**EXERCISE DESCRIPTION**
Produce the tally of lines in the material below that hold "will", without anything else.

====

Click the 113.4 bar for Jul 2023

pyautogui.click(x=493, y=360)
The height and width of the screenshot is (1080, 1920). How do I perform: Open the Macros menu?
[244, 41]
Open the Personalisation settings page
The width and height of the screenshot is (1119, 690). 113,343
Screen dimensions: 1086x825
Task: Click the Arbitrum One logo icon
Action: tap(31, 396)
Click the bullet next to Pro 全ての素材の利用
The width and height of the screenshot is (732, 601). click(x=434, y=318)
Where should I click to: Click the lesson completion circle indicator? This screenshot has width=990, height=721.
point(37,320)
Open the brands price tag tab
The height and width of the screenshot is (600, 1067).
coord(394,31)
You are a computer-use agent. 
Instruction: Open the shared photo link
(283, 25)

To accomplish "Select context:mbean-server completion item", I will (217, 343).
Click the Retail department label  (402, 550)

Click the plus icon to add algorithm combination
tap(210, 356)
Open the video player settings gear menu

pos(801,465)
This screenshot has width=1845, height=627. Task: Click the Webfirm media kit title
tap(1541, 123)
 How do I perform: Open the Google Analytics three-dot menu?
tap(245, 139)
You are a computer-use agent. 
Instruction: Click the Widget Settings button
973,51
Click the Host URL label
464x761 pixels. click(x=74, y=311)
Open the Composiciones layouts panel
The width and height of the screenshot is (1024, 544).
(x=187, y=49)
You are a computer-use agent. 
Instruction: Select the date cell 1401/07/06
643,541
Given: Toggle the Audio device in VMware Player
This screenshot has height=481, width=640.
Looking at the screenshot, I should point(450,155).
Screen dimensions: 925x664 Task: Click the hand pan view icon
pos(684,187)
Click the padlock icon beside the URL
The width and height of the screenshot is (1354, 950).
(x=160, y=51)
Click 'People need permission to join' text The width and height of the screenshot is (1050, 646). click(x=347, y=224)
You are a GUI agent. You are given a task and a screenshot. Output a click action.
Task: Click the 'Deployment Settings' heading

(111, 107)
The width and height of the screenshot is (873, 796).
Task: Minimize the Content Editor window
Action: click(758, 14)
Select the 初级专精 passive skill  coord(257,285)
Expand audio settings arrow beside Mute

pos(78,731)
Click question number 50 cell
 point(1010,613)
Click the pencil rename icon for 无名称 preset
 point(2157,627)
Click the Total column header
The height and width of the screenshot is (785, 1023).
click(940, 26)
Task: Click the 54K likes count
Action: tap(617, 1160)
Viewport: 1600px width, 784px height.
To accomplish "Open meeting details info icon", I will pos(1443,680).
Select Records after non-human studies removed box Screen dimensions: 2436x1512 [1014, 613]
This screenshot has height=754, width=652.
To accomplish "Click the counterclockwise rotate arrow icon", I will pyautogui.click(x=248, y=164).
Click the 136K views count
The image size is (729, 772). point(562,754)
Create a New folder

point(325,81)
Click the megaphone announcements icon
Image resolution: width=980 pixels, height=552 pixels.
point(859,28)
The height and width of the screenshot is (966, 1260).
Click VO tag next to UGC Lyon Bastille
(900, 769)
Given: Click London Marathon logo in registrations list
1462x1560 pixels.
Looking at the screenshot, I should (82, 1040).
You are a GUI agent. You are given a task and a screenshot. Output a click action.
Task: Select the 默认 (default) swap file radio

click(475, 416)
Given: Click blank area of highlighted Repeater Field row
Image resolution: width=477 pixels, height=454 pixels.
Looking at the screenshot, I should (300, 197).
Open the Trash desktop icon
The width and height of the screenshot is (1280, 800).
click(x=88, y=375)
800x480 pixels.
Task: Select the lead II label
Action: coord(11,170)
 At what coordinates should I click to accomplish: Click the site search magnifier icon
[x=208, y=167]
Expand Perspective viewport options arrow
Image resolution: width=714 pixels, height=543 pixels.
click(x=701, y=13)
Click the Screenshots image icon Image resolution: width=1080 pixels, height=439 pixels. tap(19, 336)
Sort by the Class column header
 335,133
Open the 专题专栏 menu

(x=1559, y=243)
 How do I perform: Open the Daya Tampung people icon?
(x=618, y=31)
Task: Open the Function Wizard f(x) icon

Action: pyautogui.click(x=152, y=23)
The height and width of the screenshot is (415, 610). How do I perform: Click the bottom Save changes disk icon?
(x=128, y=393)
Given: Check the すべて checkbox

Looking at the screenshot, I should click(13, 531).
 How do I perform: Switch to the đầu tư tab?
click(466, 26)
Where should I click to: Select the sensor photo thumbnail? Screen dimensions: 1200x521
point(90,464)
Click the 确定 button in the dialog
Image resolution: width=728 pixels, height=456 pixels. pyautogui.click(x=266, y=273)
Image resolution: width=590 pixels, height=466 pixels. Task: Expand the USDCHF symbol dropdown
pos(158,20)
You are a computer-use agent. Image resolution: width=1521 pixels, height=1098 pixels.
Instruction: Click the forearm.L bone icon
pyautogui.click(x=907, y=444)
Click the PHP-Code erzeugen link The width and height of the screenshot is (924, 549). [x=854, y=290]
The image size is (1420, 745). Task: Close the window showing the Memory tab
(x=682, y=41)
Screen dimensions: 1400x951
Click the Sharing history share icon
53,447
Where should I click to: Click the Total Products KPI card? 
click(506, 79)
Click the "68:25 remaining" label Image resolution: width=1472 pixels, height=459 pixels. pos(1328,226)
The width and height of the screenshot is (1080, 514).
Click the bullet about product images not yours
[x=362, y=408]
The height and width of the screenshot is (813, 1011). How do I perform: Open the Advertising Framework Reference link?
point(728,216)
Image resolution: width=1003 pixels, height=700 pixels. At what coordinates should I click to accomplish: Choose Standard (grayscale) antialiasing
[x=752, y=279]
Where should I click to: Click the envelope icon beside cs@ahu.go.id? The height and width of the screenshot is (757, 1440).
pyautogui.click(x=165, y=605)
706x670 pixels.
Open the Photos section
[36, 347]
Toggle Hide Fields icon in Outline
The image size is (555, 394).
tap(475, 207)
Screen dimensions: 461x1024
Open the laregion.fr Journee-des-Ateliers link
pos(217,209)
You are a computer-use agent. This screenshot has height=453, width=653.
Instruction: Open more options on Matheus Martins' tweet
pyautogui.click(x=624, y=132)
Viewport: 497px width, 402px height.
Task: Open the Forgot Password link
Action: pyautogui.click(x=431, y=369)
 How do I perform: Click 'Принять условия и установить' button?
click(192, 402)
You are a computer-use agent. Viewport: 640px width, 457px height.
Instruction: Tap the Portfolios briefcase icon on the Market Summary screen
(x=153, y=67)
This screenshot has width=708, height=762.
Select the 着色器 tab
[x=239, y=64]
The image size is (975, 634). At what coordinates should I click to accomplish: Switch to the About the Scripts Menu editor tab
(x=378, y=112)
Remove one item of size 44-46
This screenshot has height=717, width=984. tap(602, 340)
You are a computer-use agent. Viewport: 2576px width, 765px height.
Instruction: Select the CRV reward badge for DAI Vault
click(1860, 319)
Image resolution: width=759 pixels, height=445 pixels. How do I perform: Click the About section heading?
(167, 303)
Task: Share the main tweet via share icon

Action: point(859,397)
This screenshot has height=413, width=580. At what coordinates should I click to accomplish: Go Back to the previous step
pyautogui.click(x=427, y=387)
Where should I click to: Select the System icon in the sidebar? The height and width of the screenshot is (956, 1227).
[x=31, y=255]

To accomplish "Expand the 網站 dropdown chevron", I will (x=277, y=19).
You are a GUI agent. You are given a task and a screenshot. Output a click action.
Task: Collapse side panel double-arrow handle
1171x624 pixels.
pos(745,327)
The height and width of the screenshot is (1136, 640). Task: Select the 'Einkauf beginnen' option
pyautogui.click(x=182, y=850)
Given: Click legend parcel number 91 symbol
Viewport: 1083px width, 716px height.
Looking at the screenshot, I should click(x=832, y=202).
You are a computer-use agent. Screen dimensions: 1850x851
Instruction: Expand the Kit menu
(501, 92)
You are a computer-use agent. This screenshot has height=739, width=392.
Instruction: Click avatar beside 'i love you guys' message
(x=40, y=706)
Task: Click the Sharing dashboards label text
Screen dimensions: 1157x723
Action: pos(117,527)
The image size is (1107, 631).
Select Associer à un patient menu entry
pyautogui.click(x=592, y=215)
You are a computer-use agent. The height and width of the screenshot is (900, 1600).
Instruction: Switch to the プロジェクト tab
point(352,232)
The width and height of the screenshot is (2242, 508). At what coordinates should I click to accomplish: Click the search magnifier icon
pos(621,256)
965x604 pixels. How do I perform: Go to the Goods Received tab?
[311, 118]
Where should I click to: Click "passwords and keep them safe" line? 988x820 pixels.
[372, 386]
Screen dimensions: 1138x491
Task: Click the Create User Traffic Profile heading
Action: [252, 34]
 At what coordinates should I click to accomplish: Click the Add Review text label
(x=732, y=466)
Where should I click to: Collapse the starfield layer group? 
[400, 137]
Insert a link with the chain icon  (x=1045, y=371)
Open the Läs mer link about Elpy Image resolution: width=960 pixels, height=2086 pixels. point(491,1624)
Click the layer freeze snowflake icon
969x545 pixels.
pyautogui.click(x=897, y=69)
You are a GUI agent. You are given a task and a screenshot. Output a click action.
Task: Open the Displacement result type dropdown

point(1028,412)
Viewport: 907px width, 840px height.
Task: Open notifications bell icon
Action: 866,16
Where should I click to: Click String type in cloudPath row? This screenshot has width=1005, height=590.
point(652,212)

====

**RESPONSE TO THIS TASK**
4